Tuesday, January 28, 2014

Tristram Shandy, Laurence Sterne

Laurence Sterne, 1713 - 1768, Tristram Shandy, nine volumes, 1759 – 1767. A must-read is the Everyman’s Library edition, with an introduction by Peter Conrad, c. 1991, but included in Everyman’s Library as early as 1912.

197 pages; 111 chapters. 

In the introduction, these four novelists were, perhaps, the “founding fathers” of the English novel: Defoe, Richardson, and Sterne, and Cervantes, though not English.

Mentioned in passing in the introduction: Marianne Moore, Jane Eyre, Don Juan (Byron), Hamlet, Whitman’s Prelude, and many others, particularly Fielding’s Tom Jones.

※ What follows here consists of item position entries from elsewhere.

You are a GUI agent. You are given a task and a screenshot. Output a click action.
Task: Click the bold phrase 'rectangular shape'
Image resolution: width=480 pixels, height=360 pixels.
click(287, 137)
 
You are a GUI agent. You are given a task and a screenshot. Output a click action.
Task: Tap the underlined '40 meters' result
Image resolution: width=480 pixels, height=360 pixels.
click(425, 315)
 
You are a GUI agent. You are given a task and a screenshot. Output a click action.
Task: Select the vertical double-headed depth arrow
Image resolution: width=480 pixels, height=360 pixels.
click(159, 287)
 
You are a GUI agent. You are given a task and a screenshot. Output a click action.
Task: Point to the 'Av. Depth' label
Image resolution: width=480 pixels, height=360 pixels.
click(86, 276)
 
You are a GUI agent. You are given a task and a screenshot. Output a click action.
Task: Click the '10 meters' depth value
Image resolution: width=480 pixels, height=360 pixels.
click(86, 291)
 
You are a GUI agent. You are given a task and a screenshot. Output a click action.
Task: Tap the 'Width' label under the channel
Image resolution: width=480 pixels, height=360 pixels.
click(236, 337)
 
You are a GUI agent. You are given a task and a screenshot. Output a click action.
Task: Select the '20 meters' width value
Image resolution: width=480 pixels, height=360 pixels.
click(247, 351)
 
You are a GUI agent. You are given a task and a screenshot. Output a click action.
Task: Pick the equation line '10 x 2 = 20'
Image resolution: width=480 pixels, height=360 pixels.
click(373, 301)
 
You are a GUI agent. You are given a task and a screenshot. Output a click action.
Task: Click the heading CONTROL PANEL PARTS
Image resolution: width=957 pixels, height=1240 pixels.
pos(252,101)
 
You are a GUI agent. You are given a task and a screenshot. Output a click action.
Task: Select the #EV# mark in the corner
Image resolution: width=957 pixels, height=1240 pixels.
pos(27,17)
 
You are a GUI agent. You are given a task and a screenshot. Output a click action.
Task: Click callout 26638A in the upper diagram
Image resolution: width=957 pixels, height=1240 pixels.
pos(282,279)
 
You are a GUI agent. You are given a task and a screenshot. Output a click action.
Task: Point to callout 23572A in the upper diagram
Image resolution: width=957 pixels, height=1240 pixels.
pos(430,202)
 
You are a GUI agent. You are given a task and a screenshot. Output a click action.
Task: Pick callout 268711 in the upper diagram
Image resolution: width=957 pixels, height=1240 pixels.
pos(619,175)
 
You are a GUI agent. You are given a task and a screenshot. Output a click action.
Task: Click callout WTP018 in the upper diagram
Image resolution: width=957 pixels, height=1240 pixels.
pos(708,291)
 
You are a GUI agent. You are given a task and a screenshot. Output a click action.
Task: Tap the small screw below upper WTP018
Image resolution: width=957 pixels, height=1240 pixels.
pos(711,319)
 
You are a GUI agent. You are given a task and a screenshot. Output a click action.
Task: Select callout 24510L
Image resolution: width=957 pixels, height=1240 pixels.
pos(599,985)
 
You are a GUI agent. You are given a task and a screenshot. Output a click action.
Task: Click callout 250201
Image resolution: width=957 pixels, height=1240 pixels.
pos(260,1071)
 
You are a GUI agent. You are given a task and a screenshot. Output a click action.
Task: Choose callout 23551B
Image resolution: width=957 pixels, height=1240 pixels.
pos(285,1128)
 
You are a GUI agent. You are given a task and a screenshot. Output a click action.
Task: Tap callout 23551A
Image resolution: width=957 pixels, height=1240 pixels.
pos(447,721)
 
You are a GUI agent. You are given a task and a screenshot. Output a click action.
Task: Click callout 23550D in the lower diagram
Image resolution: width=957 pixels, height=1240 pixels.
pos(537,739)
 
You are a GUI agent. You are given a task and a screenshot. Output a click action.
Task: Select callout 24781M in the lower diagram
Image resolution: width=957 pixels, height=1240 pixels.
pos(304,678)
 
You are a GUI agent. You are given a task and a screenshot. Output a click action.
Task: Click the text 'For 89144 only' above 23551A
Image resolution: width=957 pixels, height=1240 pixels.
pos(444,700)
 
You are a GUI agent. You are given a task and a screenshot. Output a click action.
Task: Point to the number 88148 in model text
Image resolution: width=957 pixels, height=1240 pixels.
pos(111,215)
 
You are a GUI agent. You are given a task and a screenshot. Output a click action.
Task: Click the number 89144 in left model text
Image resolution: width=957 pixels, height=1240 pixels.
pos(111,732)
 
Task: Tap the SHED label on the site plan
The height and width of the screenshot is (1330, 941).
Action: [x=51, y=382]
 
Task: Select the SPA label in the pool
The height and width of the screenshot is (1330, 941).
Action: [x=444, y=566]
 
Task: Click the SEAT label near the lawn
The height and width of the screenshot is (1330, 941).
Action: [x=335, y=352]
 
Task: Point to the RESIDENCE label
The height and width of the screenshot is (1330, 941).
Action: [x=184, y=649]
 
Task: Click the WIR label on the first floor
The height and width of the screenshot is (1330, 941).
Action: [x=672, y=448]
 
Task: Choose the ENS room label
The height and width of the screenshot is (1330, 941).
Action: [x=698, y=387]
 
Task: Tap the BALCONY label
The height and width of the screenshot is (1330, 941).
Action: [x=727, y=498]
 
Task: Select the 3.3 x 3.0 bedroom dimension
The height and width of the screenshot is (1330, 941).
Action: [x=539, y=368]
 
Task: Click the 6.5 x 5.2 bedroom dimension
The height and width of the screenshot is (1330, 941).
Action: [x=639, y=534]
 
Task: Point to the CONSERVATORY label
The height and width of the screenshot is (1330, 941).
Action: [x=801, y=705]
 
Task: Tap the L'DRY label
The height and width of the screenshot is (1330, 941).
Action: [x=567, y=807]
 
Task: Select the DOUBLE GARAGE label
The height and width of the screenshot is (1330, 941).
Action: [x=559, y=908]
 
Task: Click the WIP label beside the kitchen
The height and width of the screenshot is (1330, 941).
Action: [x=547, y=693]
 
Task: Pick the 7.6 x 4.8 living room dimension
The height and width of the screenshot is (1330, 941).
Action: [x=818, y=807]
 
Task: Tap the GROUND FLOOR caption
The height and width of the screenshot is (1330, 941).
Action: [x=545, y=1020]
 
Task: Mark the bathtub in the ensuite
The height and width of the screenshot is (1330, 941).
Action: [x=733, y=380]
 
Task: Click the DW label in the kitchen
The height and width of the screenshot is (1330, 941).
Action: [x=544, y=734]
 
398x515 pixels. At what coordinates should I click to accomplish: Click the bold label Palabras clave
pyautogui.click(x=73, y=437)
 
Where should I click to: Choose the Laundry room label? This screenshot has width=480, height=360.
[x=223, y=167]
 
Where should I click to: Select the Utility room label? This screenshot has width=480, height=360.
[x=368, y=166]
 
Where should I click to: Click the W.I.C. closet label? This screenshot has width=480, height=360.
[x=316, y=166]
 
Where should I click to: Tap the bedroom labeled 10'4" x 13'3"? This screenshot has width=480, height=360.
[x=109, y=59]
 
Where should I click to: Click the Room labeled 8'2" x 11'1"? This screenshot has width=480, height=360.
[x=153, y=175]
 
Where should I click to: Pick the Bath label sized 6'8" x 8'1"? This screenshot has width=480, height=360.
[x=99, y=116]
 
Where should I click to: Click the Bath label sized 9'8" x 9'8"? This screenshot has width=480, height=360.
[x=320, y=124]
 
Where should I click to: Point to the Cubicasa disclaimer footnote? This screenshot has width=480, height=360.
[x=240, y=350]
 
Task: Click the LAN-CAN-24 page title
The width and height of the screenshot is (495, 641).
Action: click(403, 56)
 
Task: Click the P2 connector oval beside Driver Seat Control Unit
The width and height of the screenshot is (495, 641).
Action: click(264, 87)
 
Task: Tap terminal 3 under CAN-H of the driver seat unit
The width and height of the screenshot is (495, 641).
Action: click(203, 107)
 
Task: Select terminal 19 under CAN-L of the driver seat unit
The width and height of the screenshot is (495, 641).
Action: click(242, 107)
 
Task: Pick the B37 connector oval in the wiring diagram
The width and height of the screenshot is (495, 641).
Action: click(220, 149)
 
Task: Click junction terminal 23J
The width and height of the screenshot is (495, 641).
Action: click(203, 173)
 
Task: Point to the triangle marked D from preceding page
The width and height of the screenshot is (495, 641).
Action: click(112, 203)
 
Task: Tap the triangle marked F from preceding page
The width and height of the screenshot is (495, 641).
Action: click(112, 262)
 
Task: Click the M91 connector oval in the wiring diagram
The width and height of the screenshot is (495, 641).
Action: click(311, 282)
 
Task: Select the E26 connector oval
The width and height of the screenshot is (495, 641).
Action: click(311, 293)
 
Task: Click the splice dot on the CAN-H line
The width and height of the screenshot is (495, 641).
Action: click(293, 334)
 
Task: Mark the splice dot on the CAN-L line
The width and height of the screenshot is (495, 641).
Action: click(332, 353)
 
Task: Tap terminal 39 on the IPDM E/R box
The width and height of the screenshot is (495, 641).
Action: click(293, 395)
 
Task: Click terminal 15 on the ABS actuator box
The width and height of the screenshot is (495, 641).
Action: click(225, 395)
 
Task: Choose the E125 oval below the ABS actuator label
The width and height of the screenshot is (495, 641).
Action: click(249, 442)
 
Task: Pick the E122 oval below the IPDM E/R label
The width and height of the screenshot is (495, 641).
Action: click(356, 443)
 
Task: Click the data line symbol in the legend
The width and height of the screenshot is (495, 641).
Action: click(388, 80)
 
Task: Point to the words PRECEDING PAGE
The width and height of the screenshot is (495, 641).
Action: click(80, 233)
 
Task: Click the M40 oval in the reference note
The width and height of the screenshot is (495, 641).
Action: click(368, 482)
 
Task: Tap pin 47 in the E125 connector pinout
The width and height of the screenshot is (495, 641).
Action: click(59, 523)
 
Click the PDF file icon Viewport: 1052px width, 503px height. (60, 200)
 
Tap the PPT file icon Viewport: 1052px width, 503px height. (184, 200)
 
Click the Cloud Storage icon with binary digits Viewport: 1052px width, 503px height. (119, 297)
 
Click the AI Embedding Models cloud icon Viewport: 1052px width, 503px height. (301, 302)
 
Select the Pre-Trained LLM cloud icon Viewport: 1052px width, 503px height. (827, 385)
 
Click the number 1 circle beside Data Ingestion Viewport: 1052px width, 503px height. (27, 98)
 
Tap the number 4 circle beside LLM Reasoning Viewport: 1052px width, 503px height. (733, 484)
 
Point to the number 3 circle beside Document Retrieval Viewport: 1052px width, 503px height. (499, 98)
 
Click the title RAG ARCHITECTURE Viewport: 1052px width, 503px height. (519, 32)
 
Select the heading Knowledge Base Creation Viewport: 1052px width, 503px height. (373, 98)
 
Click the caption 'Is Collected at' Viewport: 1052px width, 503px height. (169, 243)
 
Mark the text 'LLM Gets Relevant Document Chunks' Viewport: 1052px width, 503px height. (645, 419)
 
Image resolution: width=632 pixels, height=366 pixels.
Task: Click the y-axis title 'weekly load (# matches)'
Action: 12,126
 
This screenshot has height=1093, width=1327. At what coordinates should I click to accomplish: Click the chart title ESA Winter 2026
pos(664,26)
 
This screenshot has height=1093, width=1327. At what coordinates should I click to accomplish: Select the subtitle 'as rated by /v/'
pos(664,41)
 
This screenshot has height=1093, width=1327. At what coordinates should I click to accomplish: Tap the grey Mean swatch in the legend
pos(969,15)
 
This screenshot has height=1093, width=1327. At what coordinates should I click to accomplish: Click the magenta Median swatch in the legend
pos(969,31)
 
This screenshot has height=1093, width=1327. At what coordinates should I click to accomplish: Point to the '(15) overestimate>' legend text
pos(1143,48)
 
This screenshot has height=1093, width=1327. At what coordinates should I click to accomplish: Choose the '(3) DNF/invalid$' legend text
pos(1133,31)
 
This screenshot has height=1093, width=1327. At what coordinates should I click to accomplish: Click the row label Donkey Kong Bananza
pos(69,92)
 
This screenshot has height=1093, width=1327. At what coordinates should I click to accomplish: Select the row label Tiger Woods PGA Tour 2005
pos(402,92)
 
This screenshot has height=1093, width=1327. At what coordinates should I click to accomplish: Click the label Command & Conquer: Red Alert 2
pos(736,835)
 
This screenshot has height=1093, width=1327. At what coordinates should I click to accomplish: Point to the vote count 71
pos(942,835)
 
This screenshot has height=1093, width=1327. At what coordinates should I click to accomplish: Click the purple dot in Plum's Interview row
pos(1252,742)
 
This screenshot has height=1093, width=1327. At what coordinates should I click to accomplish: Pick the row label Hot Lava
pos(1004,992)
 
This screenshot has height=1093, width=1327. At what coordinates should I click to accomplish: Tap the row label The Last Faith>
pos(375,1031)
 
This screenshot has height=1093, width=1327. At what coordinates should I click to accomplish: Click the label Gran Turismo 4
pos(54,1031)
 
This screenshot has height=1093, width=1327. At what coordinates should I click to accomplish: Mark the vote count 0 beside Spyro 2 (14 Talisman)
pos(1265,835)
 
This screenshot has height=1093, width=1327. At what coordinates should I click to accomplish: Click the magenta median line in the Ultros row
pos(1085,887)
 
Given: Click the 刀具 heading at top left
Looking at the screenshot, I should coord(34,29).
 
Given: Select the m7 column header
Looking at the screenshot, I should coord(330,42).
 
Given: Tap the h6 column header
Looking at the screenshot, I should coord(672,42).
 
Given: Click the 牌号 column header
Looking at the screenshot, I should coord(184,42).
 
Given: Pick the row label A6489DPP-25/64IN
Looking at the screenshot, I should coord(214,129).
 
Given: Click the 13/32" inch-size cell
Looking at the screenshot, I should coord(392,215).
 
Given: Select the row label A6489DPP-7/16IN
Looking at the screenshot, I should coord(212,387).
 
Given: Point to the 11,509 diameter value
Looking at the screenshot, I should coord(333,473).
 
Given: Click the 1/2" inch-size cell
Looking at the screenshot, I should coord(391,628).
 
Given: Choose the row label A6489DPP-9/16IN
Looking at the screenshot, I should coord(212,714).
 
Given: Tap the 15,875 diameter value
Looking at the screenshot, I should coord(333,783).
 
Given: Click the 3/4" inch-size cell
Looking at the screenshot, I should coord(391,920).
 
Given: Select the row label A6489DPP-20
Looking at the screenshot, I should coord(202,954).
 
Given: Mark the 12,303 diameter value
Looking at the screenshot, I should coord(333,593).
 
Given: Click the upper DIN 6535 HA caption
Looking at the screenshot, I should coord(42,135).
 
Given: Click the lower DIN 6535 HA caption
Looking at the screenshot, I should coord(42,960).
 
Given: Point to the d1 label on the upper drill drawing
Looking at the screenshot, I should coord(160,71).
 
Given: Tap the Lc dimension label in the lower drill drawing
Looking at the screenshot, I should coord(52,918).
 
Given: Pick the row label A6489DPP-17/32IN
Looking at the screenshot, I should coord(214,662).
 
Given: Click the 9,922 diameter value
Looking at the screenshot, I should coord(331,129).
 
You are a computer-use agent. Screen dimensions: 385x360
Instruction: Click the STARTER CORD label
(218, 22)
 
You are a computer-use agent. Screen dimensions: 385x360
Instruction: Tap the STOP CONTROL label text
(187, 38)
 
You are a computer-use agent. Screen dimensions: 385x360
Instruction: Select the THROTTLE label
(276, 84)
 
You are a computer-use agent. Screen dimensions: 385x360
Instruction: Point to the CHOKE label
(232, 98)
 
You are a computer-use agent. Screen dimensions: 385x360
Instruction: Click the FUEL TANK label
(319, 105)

From page viii of the introduction,
“… Sterne discovers a new way of writing and a new way of understanding human nature which makes his book a sacred text both for Romantic poets and modern novelists, who like him want to liberate literature from its self-imposed and unnecessary rules.”
Everyman's Library was founded in 1906 and relaunched in 1991. It aims to offer the most complete library in the English language of the world's classics. Each volume is printed in a classic typeface on acid-free, cream-wove paper with a sewn full cloth binding.

I first read Tristram Shandy some years ago, probably in 2004 or thereabouts when I was at the height of my reading program which began in 2002. I was, at that time, reading about the evolution of the novel. Until much later, I did not know how "important" Richardson's Clarissa and Defoe's Robinson Crusoe were in that development, both of which I read about that time. It is no easy "thing" to get through Clarissa

To some extent, I suppose, Laurence Sterne was the Mark Twain of his era.